Следовательно, по мнению Канта, существует естественное право, предшествующее организации гражданского общества, и последнее обеспечивает пользование им не ради каких-либо целей, а по обязанности[185]. Заметьте, как в данном случае Кант дополняет Руссо. У автора Общественного договора переход от естественного состояния к общественному является до некоторой степени случайным, неожиданным. Он произошел, и люди остались этим очень довольны; но он мог и не произойти; кроме того, строго рассуждая, можно предположить, что общественный договор будет нарушен, и вновь наступит естественное состояние. Для Канта идея случайного нарушения общественного договора морально не допустима. Это нарушение не может произойти без прямого нарушения долга.

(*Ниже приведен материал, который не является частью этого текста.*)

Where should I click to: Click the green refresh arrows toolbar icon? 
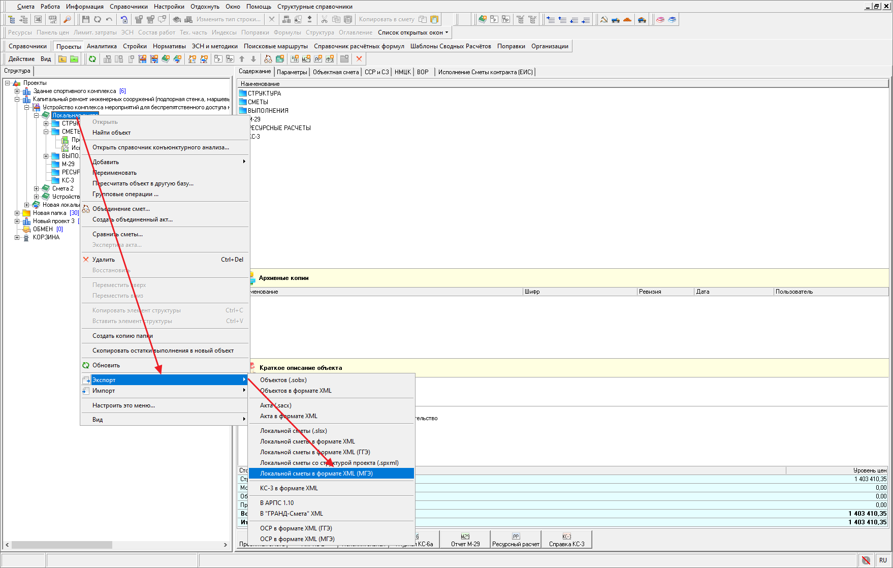(x=92, y=59)
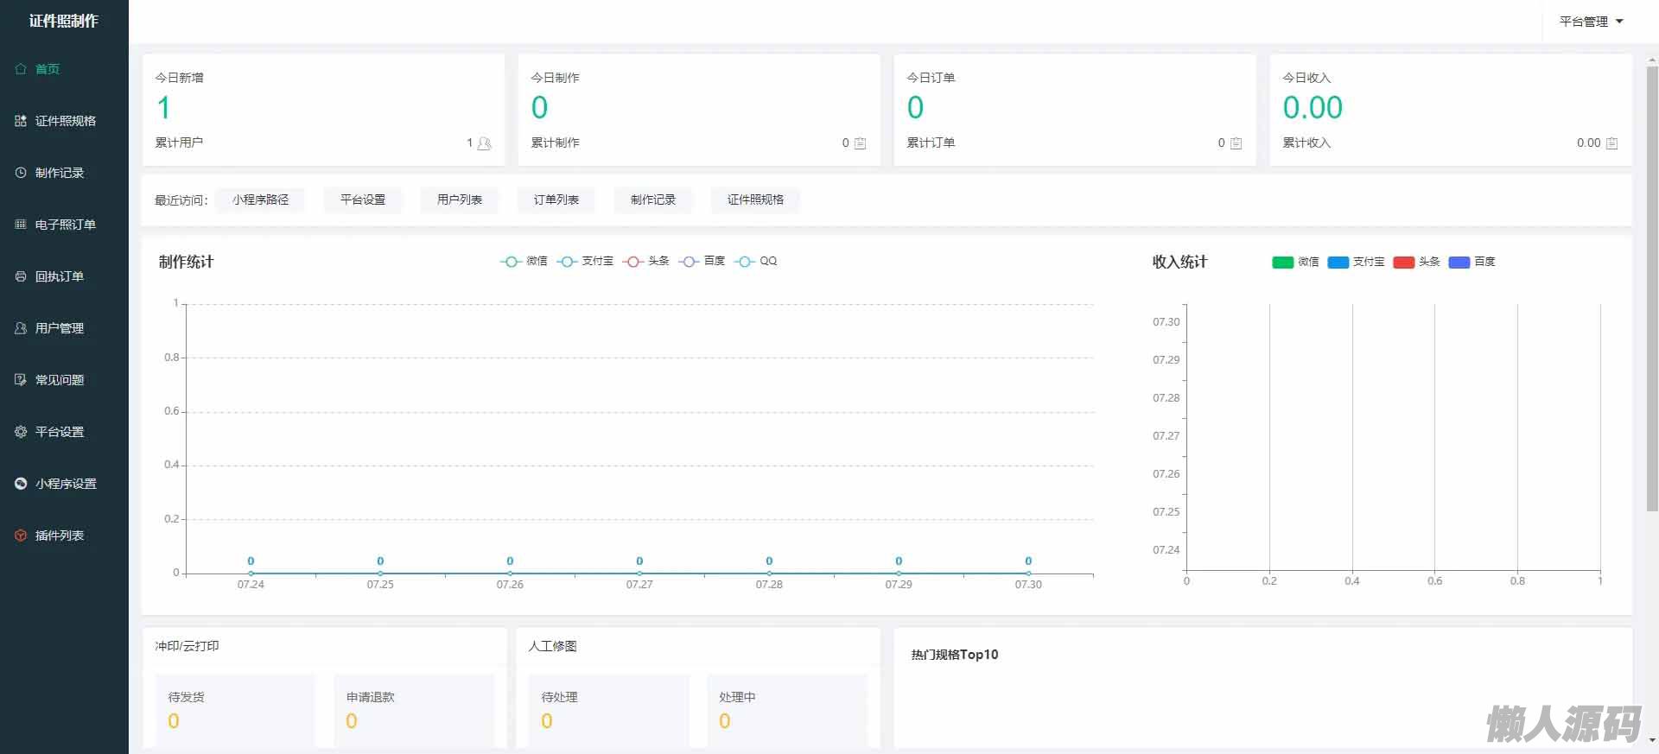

Кант не только лучше Руссо выясняет переход от естественного состояния к общественному, он более углубляет самое понятие естественного права, открывая принцип последнего – свободу.

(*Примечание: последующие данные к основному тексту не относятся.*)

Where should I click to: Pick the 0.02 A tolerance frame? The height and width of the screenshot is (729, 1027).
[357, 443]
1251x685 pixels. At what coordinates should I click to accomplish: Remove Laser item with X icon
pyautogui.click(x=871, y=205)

«Единственное, прирожденное право, которым каждый обладает только потому, что он человек», это право принадлежать самому себе, право быть своим собственным господином – «свобода»[186]. Свобода является источником и права, и морали: мораль регулирует внутреннее пользование ею, право – внешнее. Свобода каждого ненарушима и вооружена способностью принуждать других уважать ее. Отсюда – определение права, ясно показывающее различие между порядком чисто моральным и порядком правовым: право есть «возможность сплошного взаимного принуждения, согласующегося сообразно всеобщим законам со свободой каждого»[187].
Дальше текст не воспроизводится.